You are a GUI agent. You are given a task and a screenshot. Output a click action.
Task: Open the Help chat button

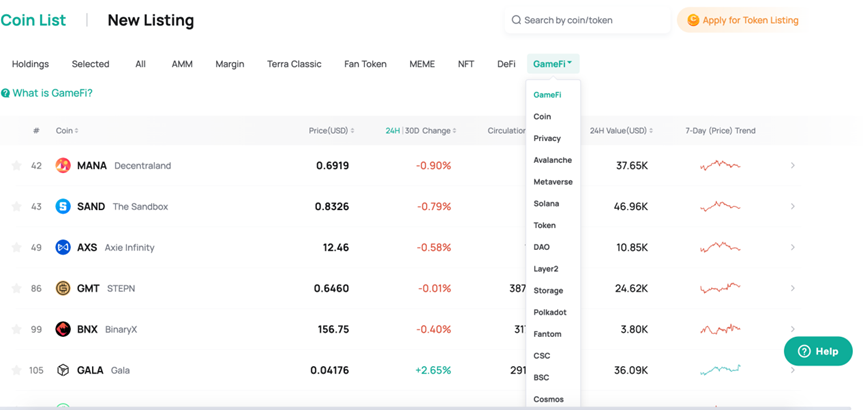tap(818, 351)
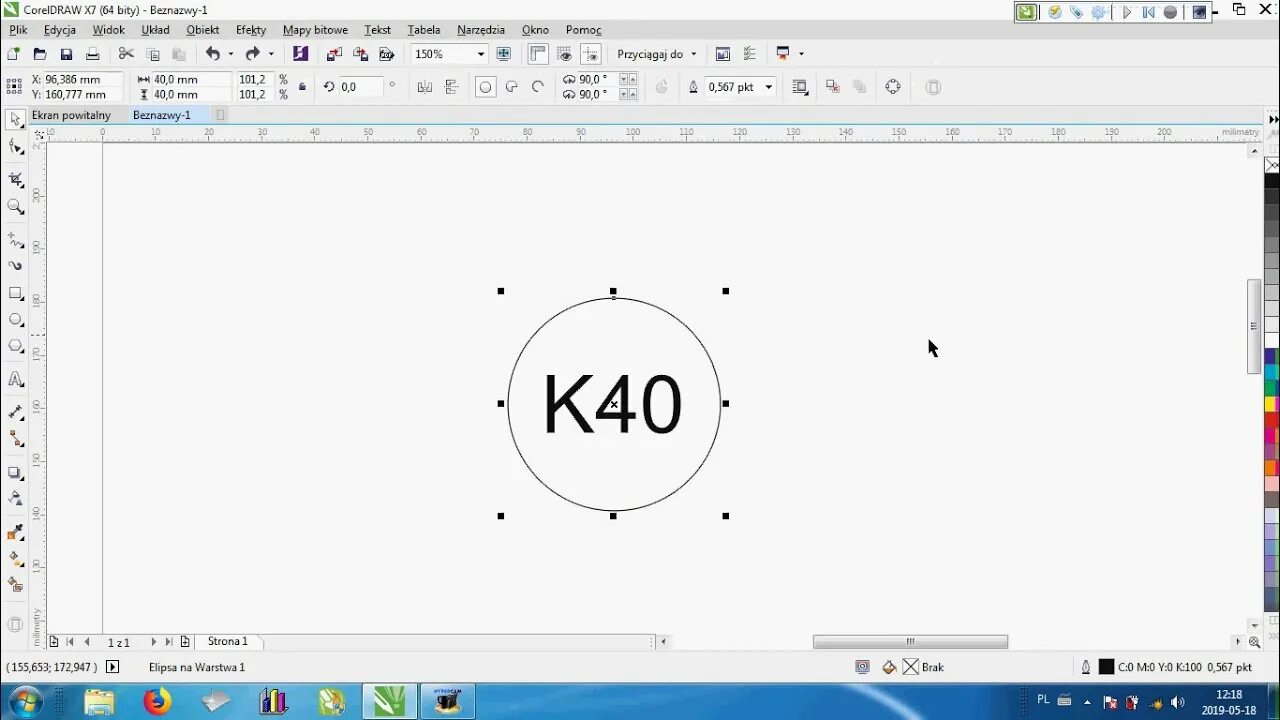Click the Strona 1 page button
The image size is (1280, 720).
coord(227,641)
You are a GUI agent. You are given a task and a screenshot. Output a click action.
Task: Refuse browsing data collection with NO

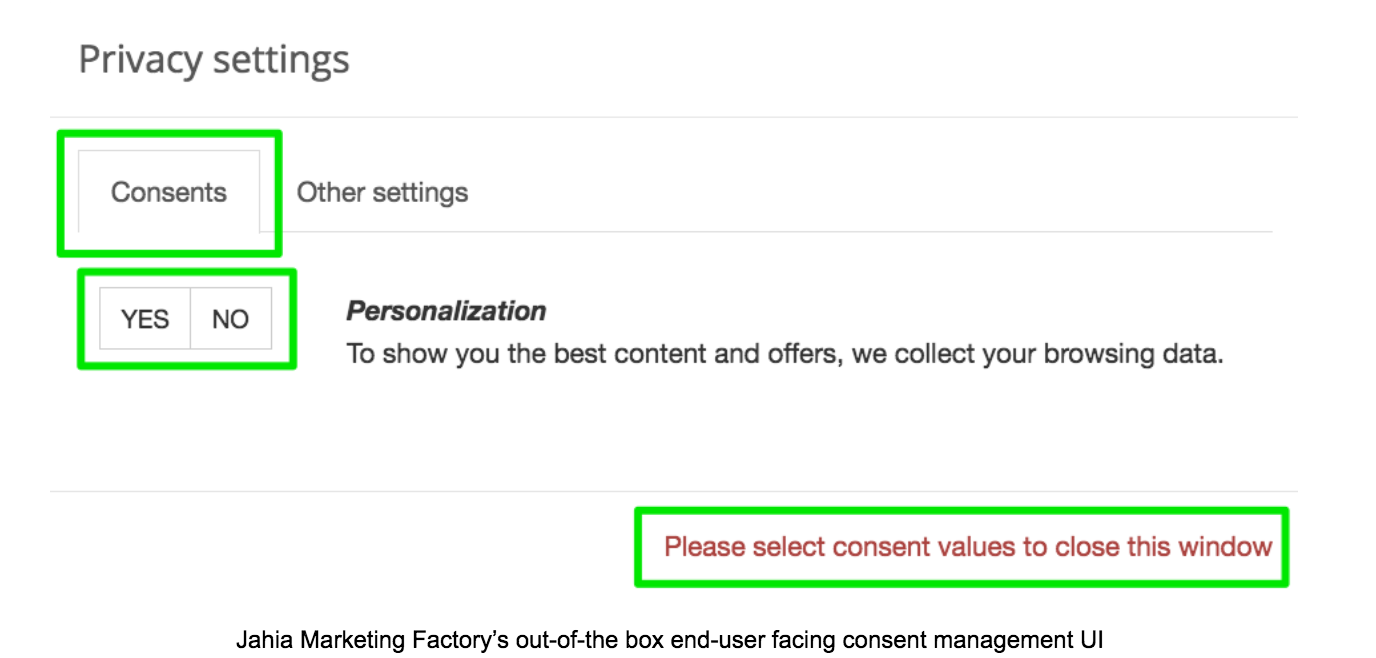tap(230, 319)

Exercise task:
Set out the lines of all the items above as a Markdown table with the columns "Row" and "Line," numbering each row and skipping blank lines. Leave the pictures out of your answer.

Finished exercise:
| Row | Line |
|---|---|
| 1 | You are a GUI agent. You are given a task and a screenshot. Output a click action. |
| 2 | Task: Open the Help chat button |
| 3 | tap(818, 351) |
| 4 | Click the Strona 1 page button |
| 5 | The image size is (1280, 720). |
| 6 | coord(227,641) |
| 7 | You are a GUI agent. You are given a task and a screenshot. Output a click action. |
| 8 | Task: Refuse browsing data collection with NO |
| 9 | tap(230, 319) |